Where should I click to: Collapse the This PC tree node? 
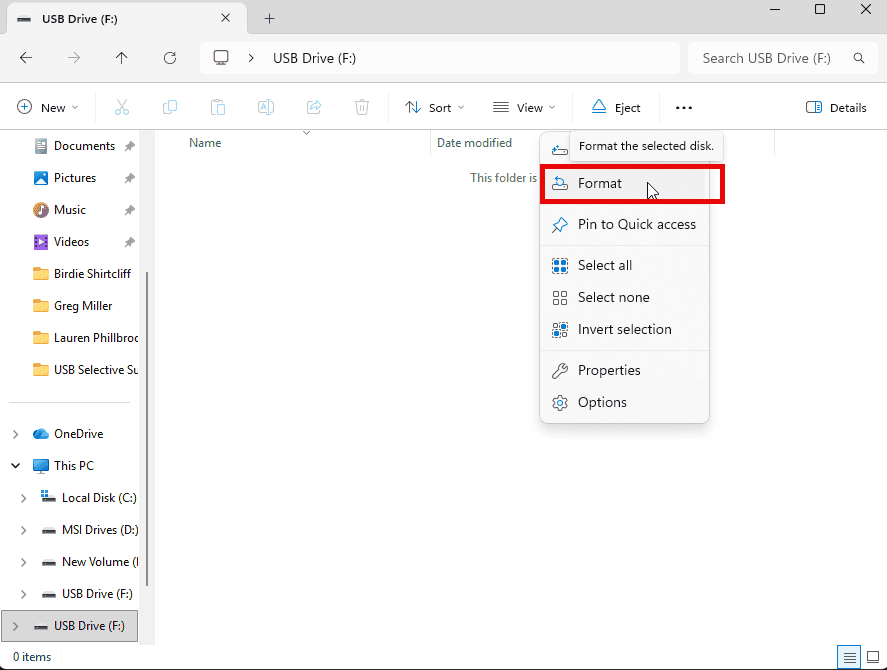pos(15,466)
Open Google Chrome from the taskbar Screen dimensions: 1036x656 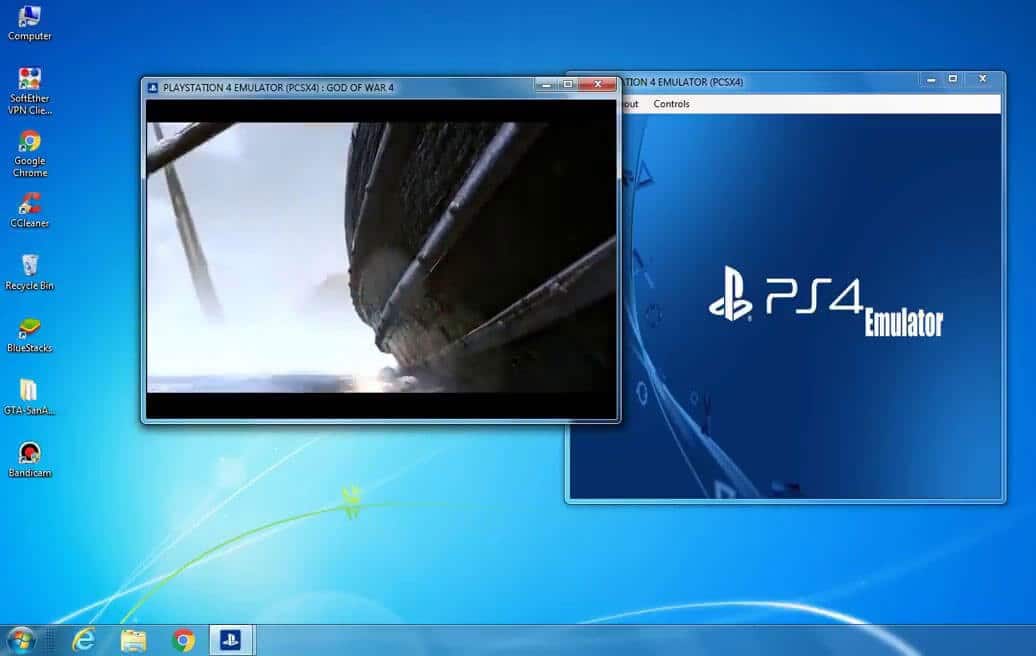pyautogui.click(x=183, y=641)
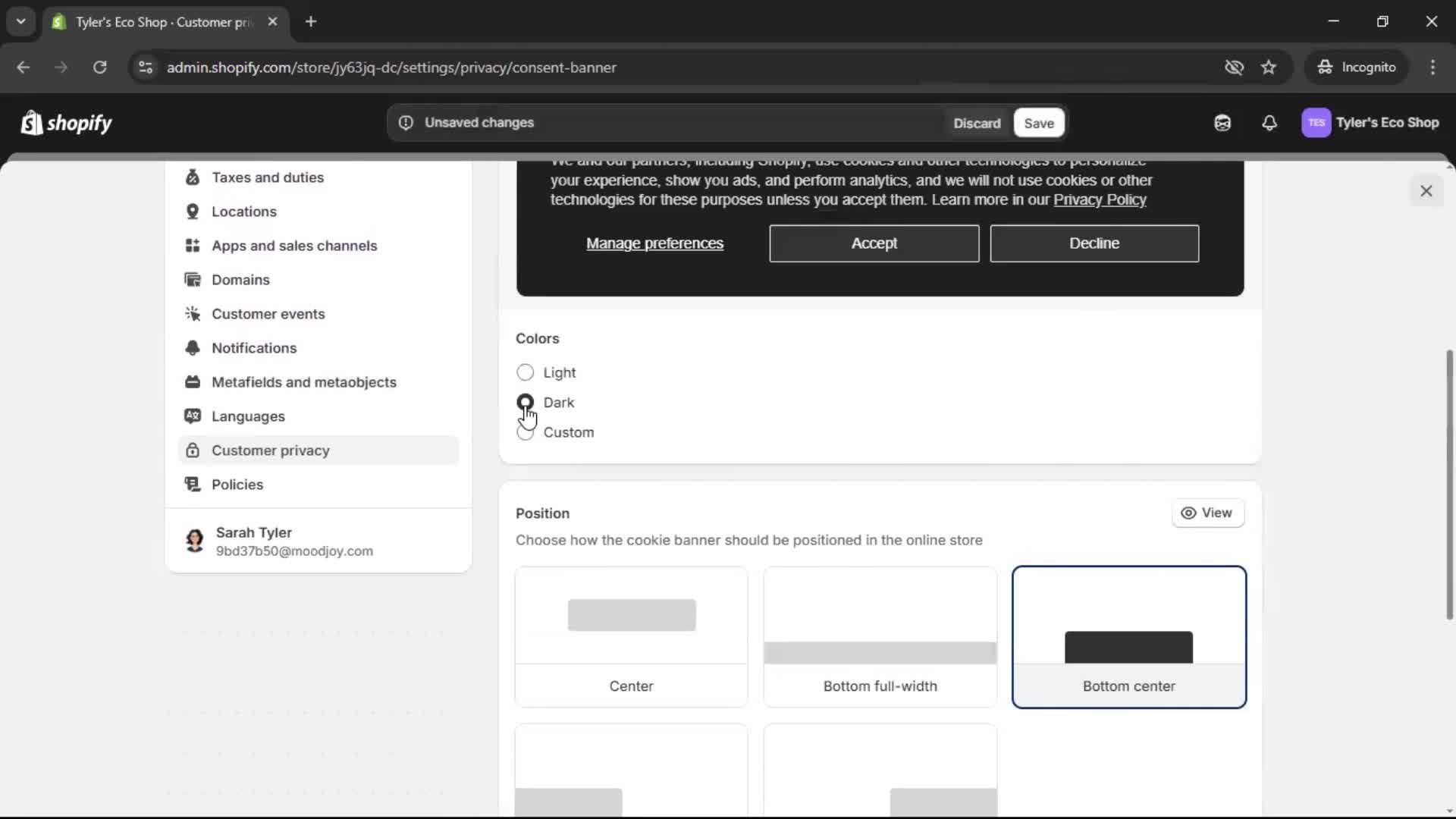This screenshot has height=819, width=1456.
Task: Expand the tab search dropdown arrow
Action: click(x=21, y=22)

━━━━━━

### Work instructions
Starting at the beginning of the listing and ending with the line that contains "pos(15,466)", reproduce every line word for word, including both of those lines. Omit the pictures from your answer.

### Worked answer
Where should I click to: Collapse the This PC tree node? 
pos(15,466)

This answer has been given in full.